The third focus area will be on optimizing digital revenue platforms. Devata highlighted that many IT service providers such as web-hosting platforms and software companies often operate multi-entity structures to support global customer acquisition, licensing and tax efficiency.
“While revenue is monetized in USD, payouts are still routed through domestic accounts. Moreover, payment habits are different in every market—some prefer QR payments while others prefer digital wallets. This disconnect exposes them to ongoing FX losses and inefficient cashflow cycles, a problem compounded by heavy digital ad spending that amplifies the financial impact of currency volatility,” he explained.
In 2026, Devata said customers can look forward to FX optimization tools specifically for multi-entity, cross-border operations. Capabilities like automated hedging, dynamic currency routing, and real-time payout engines will help reduce revenue leakage, align treasury strategies with global monetization, and operations without increasing headcount. These tools empower them to maintain lean operations while managing increasingly complex financial flows, ensuring that growth is not hindered by outdated banking or treasury practices.
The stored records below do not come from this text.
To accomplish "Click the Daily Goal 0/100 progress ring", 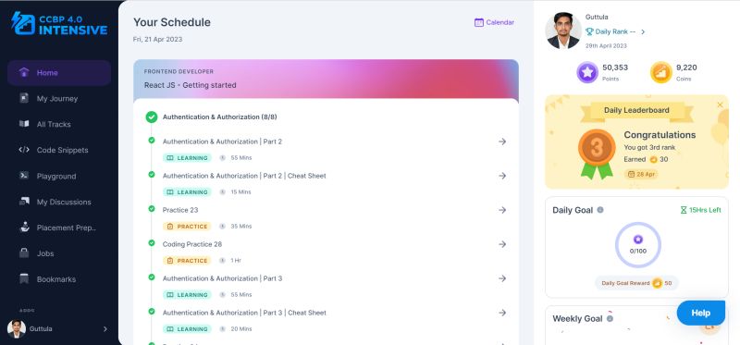I will (638, 245).
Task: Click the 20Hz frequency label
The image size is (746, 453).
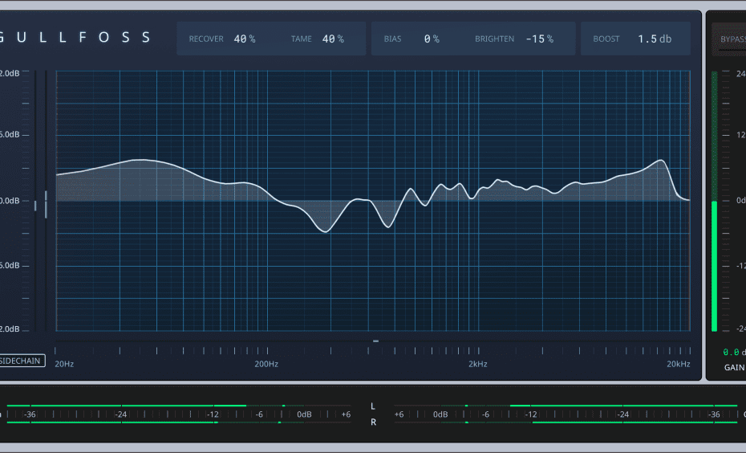Action: click(64, 364)
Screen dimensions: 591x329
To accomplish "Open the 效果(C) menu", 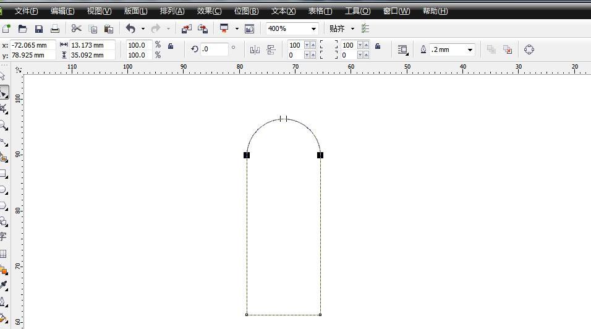I will pos(209,11).
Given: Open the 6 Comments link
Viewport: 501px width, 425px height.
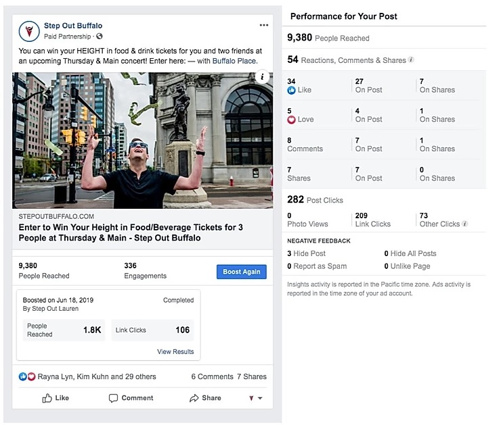Looking at the screenshot, I should click(212, 376).
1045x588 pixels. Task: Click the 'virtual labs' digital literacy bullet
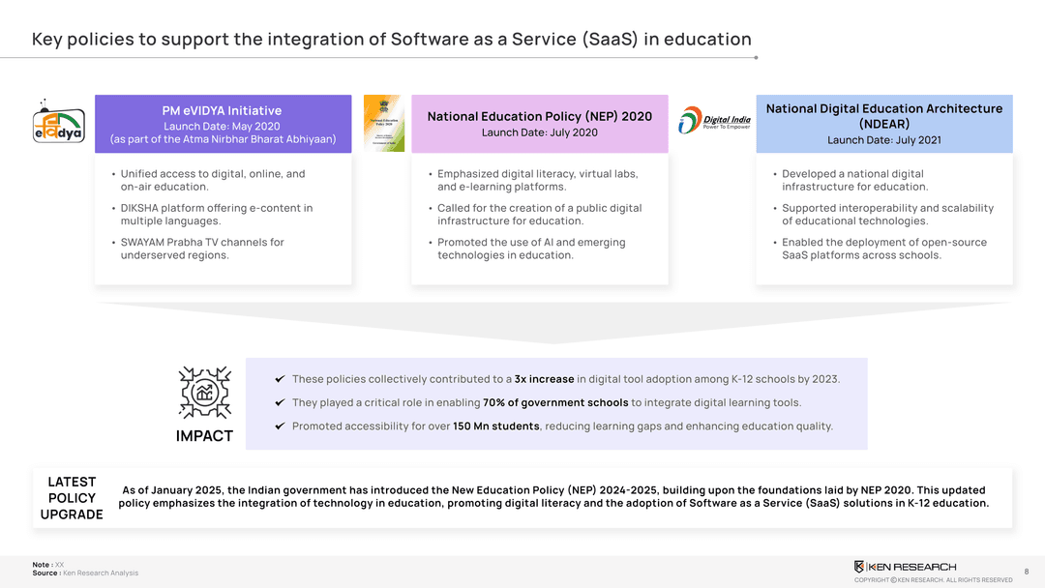pyautogui.click(x=537, y=180)
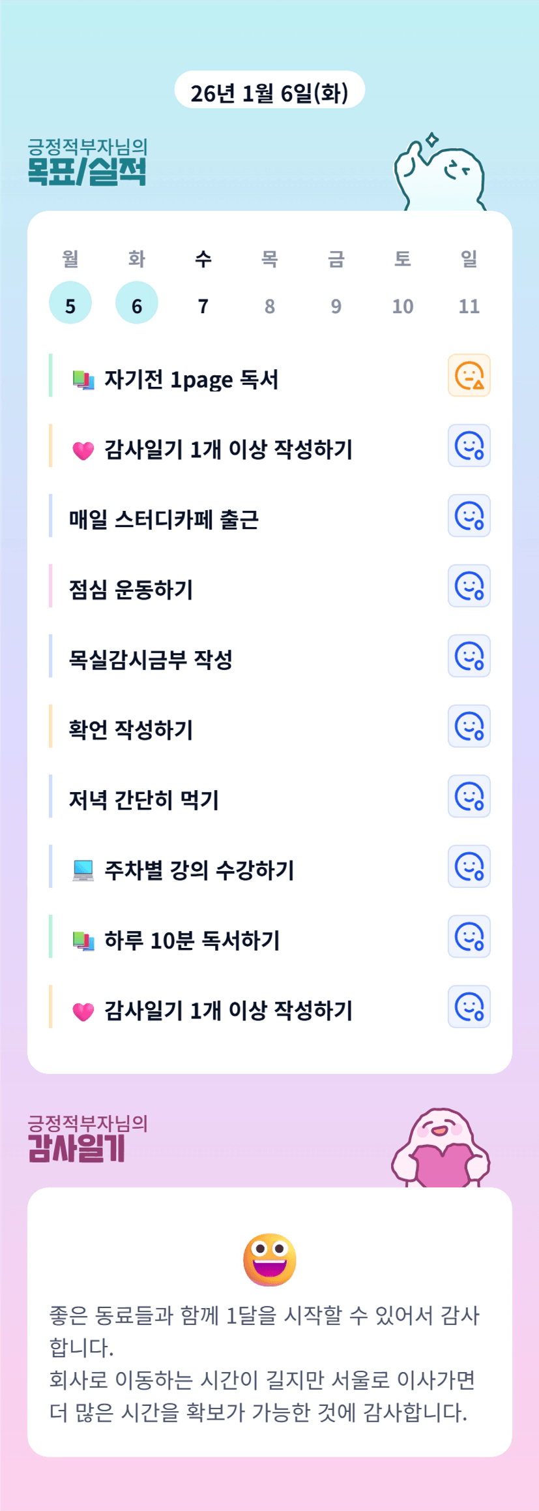Select Wednesday the 7th in week calendar

(203, 305)
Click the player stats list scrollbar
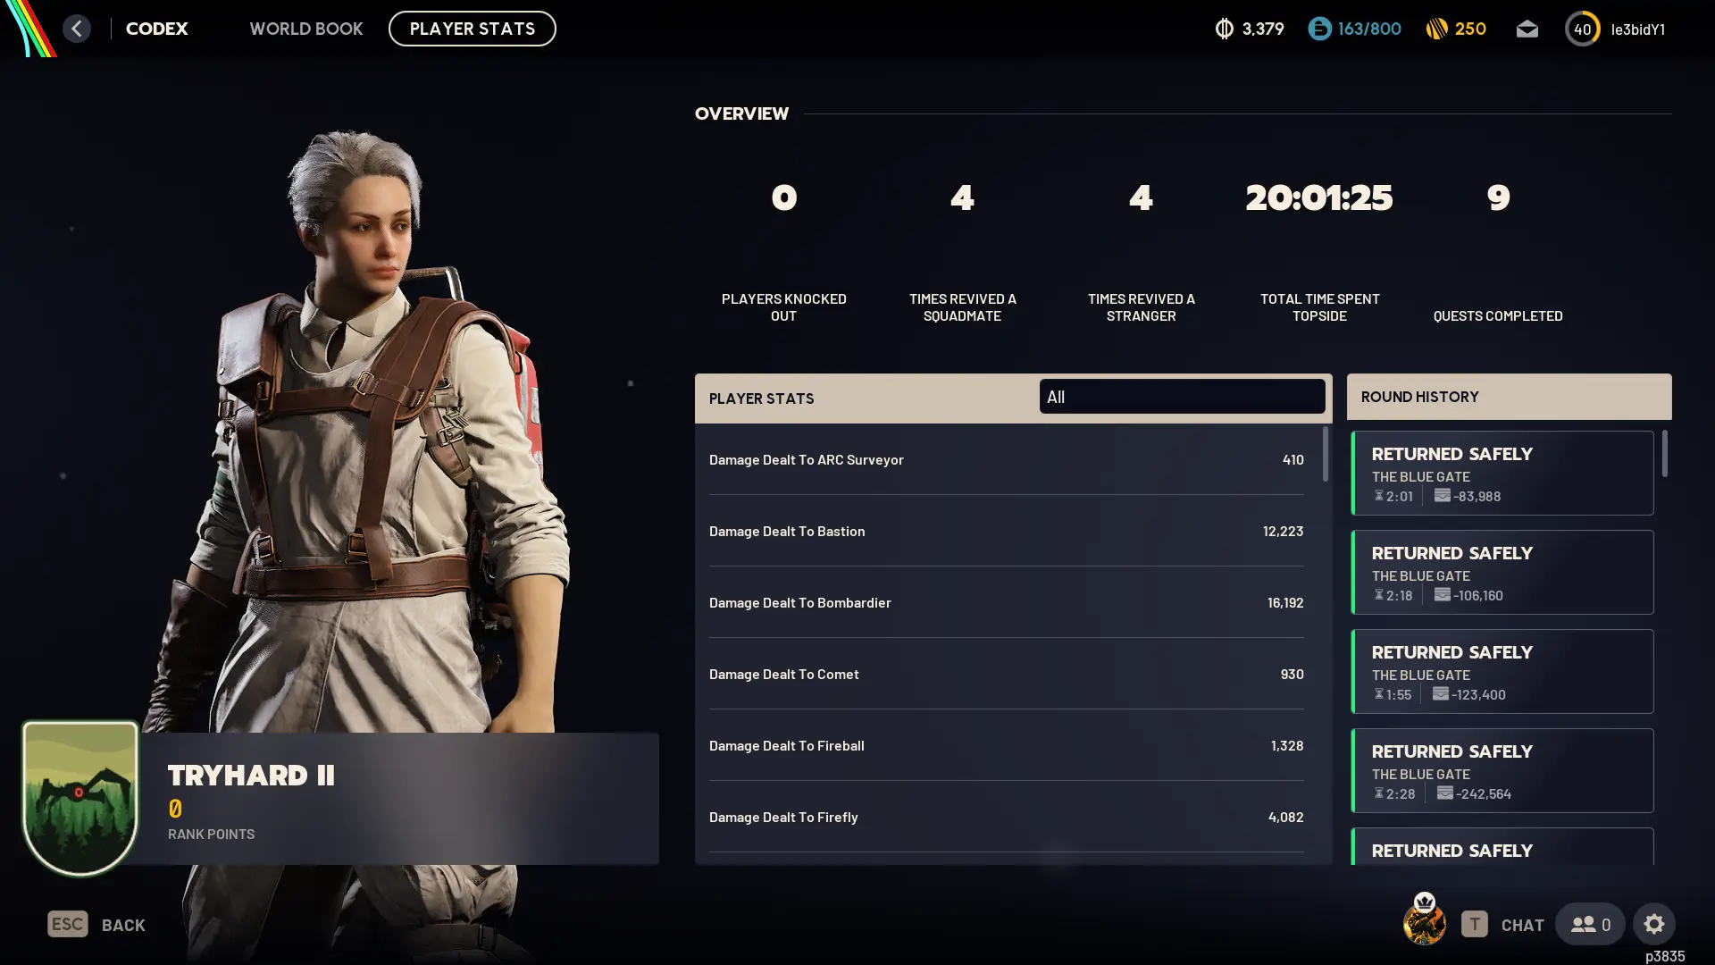Viewport: 1715px width, 965px height. pos(1325,454)
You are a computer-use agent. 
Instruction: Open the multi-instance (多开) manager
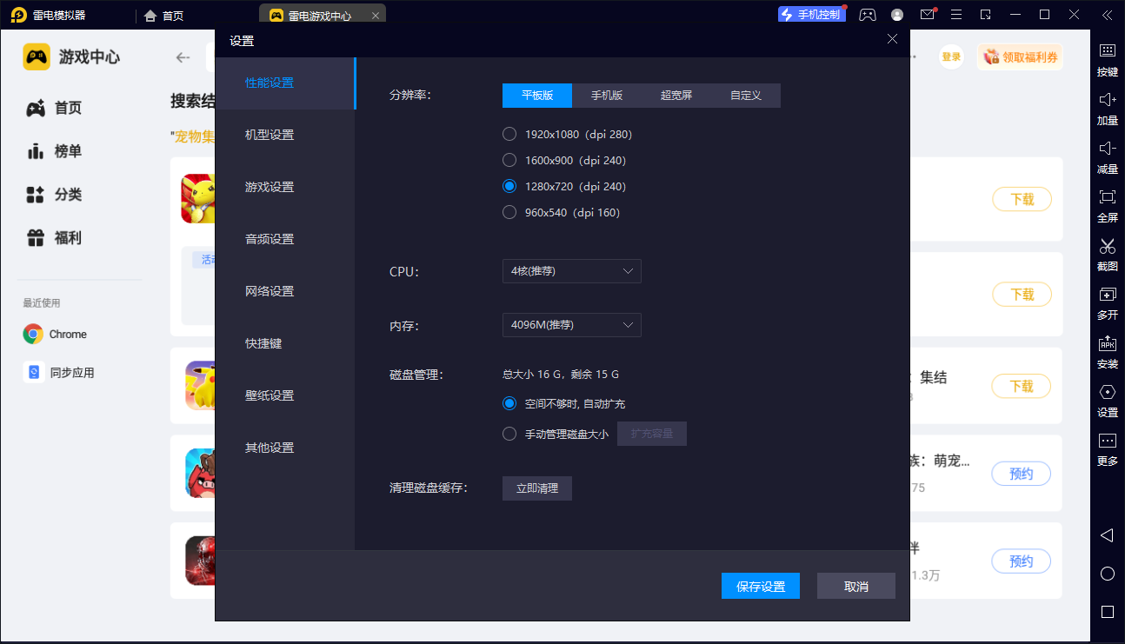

“For partners, this offers the opportunity to move beyond administrative support and entity set up into strategic advisory. By helping digital-first SMEs manage multi-currency revenue, mitigate FX exposure, and optimize cross-border cashflows, our partners can enable sustainable scaling and reinforce long-term engagement,” he said.
Collectively, Devata believes these capabilities will enable a fully connected and real-time financial infrastructure that supports customers and partners who are operating within APAC’s digital economy, without being constrained.